§ YOUR ASSIGNMENT:
Look through the data for the string "Secret". Copy every line where it is found.

§ DATA FOR REVIEW:
┄┄┄┄┄┄┄┄┄┄

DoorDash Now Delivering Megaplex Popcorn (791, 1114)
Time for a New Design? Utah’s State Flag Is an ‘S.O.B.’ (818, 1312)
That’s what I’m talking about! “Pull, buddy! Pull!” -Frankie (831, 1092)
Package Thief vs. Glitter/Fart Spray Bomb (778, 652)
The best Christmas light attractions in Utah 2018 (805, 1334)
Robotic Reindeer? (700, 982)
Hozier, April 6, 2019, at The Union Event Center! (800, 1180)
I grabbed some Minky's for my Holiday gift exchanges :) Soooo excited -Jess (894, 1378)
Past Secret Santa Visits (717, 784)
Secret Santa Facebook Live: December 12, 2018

┄┄┄┄┄┄┄┄┄┄

§ RESULT OF THIS EXERCISE:
Past Secret Santa Visits (717, 784)
Secret Santa Facebook Live: December 12, 2018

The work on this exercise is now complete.